Dans le domaine organique, voir plus loin que la solution la plus réaliste est un devoir


Qui aurait parié il y a quelques mois sur une telle inflexion dans la baisse des effectifs prévue par la Loi de programmation militaire (LPM)? L’arbitrage du président de la République en faveur de l’option la plus haute défendue par le chef d’état-major des armées (CEMA) était inattendu. Au regard des difficultés induites par cette décision, en termes de recrutement et d’organisation notamment, il est probable que les états-majors eux-mêmes n’aient pas envisagé cette option comme la plus crédible et la plus réaliste!

Dans les «batailles budgétaires», le chef militaire doit aussi penser en dehors du cadre, avoir une vision stratégique qui dépasse les simples données chiffrées du moment.

Interrogé sur la supposée fatalité qui fait que l’armée française est toujours en retard d’un conflit, le Général Georgelin rappelait que cette «responsabilité est partagée avec les dirigeants politiques qui ont pris des options stratégiques et budgétaires. (…) La difficulté à laquelle nous sommes confrontés en permanence: les calendriers. La durée de construction d’un outil militaire ne correspond pas à la rapidité avec laquelle on peut changer de concept diplomatique ou de vision politique»[vii]..
En temps de paix, l’audace est aussi un supplément d’âme qui permet de fixer une ligne directrice au-delà de ce qui semble réalisable pour le plus grand nombre. Elle est payante lorsqu’elle est servie par un solide courage intellectuel.

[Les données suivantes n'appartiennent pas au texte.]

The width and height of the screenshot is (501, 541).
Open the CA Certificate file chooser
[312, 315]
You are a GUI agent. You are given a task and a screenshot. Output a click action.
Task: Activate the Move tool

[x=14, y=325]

Pour un officier, c’est une qualité qui se cultive dès la formation initiale et n’est pas réservée au temps de guerre et aux circonstances exceptionnelles. Les engagements actuels, mais aussi les débats de temps de paix à des degrés divers, lui redonnent toute sa place. L’audace se nourrit de l’expérience mais s’appuie sur un socle solide de convictions – d’ordres géopolitique, stratégique, et moral – qui permettent au chef militaire de s’affranchir des schémas convenus pour définir son propre cap pour le succès des armes de la France. Cette aptitude ne peut cependant pas se révéler sans une force de caractère très marquée, qui permet de penser différemment en se libérant des facteurs d’inhibition propres au modèle de société actuel.



Saint-cyrien de la promotion Général Vanbremeersch (2001-2004), le Chef d’escadrons DIAS a servi sept années au 1er Régiment étranger de cavalerie avant de rejoindre l’état-major des armées en 2012. Il suit actuellement l’Advanced Command and Staff Course à Shrivenham (Grande-Bretagne).











[i] Général Éric Bonnemaison, «Toi, ce futur officier», troisième partie.
[ii] Le Larousse définit l’audace à la fois comme un trait de caractère (hardiesse sans limite), et comme une attitude (celle de quelqu’un qui méprise les limites imposées par la convenance, les règles communément admises).
[iii] John Warden, «Planification en vue du combat»
[iv] «directif»
[v] Pierre Rocolle, «L’hécatombe des généraux»
[vi] Colonel Philippe Cholous, «De la philosophie essentielle du commandement militaire», Un authentique rapport à la mort
[vii] Le Figaro, Propos recueillis par Étienne de Montety, interview du 12 juillet 2008.